PROBLEM TO SOLVE. No picture belongs in the answer, which must hold exactly the lines from the one with "1568x638 pixels. At" through the final line below.

(Collected data)

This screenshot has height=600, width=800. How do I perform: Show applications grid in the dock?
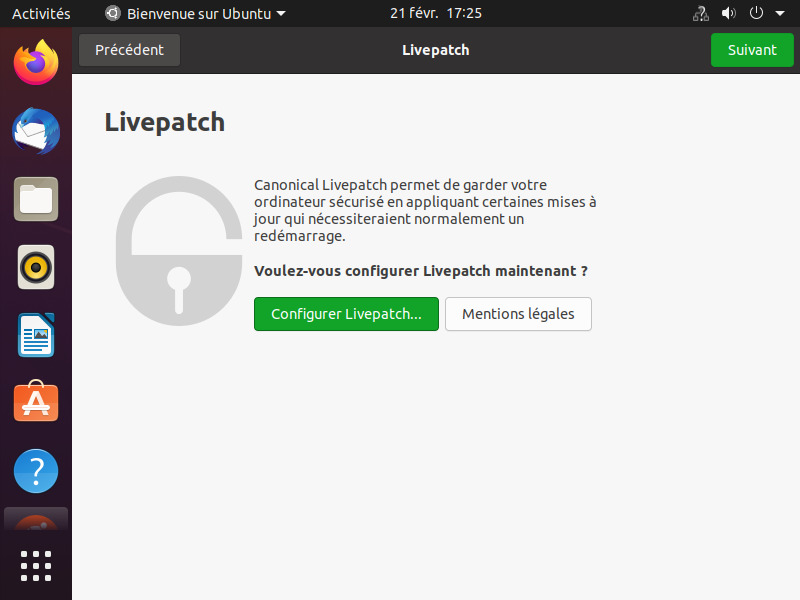point(36,565)
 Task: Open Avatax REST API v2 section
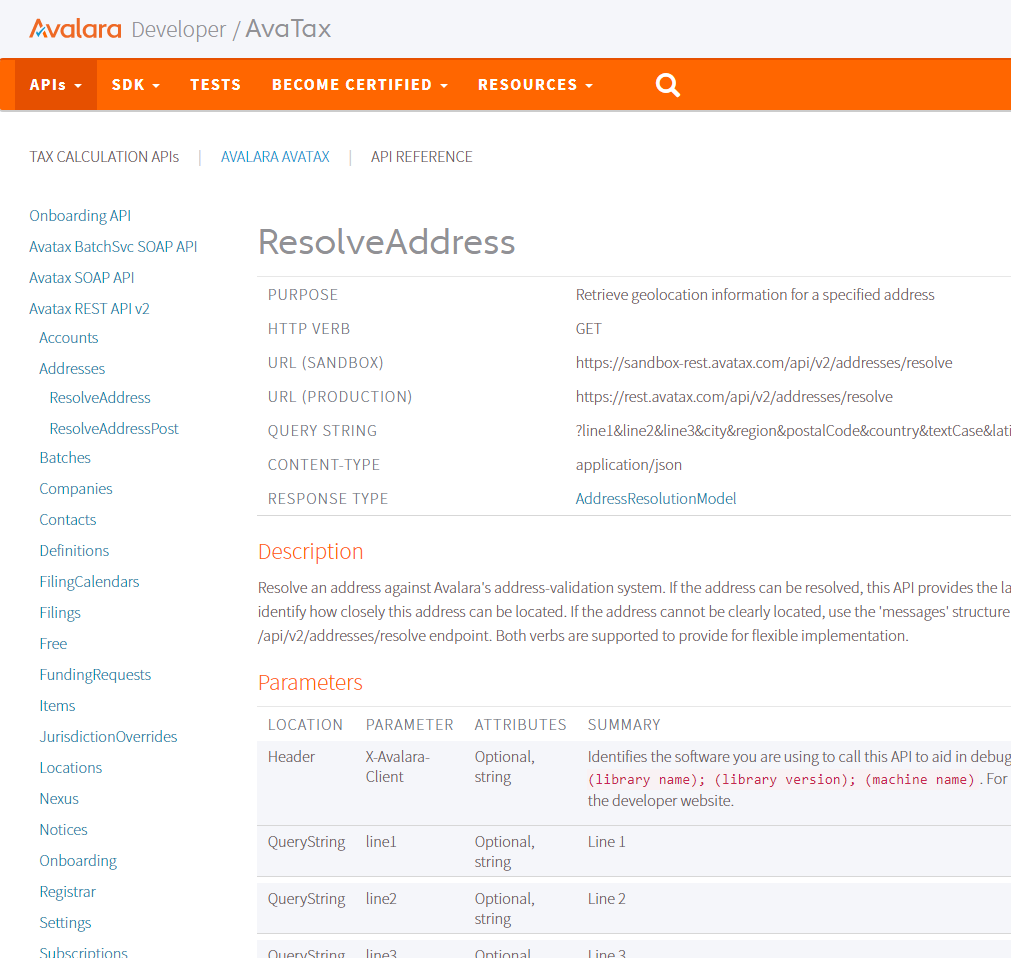[x=89, y=309]
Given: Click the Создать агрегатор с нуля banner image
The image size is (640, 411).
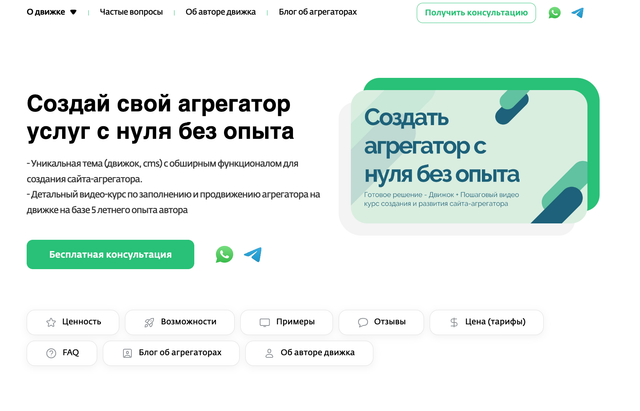Looking at the screenshot, I should [x=468, y=157].
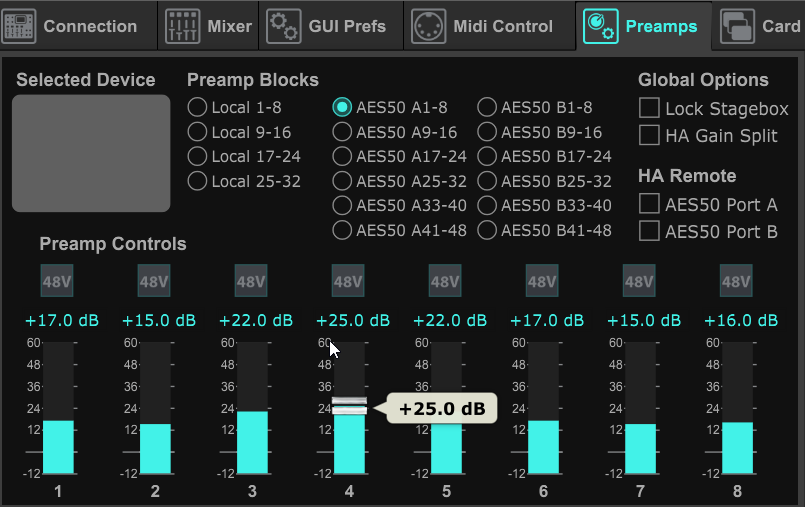Toggle 48V button for channel 8
This screenshot has height=507, width=805.
[x=737, y=282]
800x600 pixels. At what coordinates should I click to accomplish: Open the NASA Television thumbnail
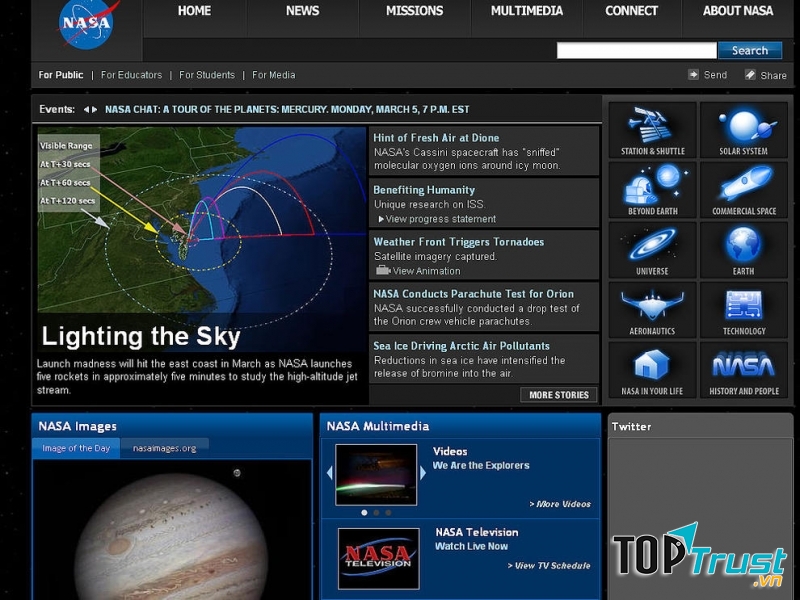(378, 557)
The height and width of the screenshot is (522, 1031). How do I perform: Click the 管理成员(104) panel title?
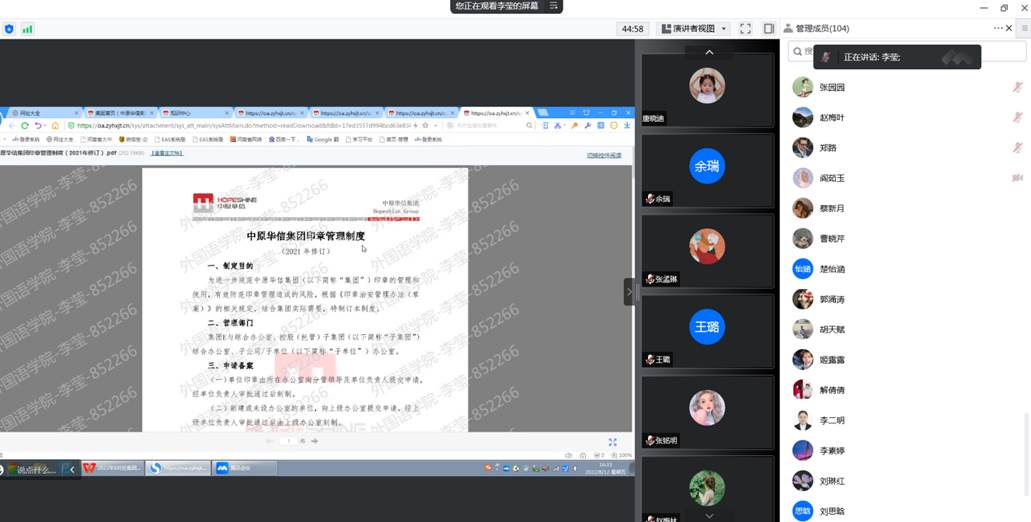(x=822, y=29)
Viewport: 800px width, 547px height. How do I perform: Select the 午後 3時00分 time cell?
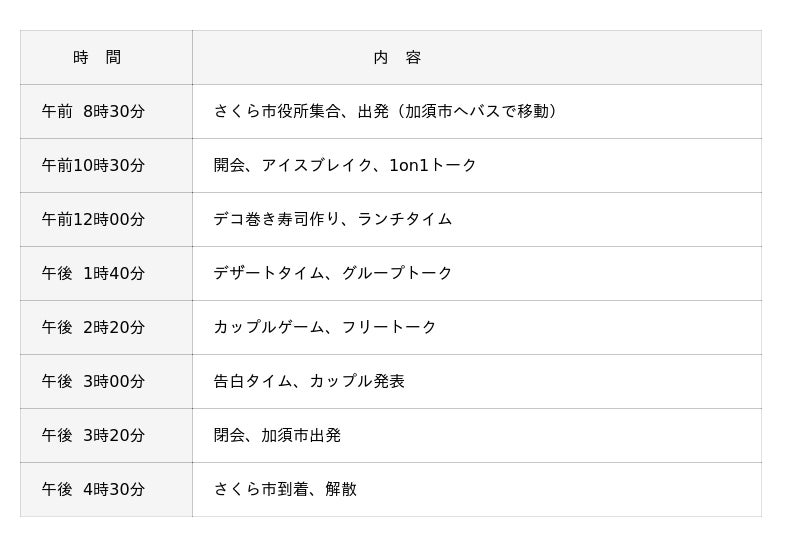(x=93, y=382)
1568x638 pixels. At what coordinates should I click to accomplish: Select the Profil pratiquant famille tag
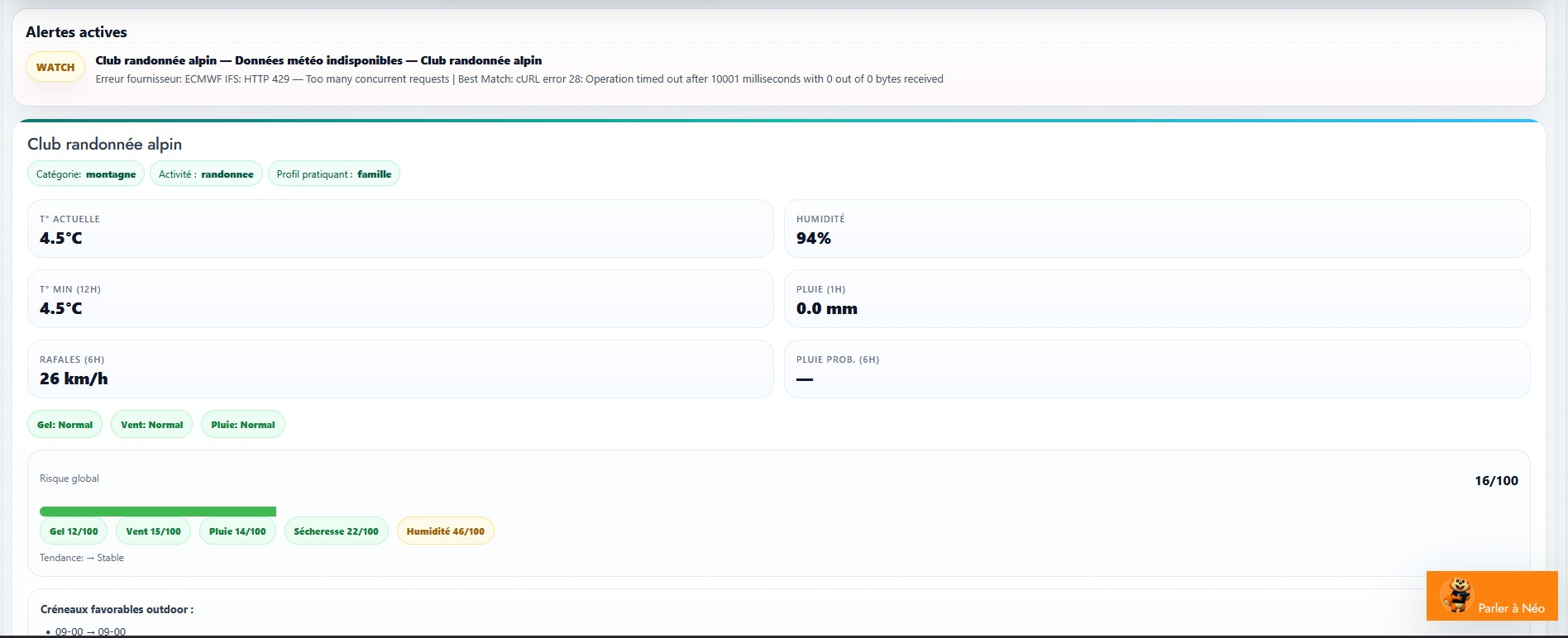point(333,174)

ANSWER TO THIS TASK.
1568x638 pixels. At what coordinates should I click to accomplish: Select the Profil pratiquant famille tag
point(333,174)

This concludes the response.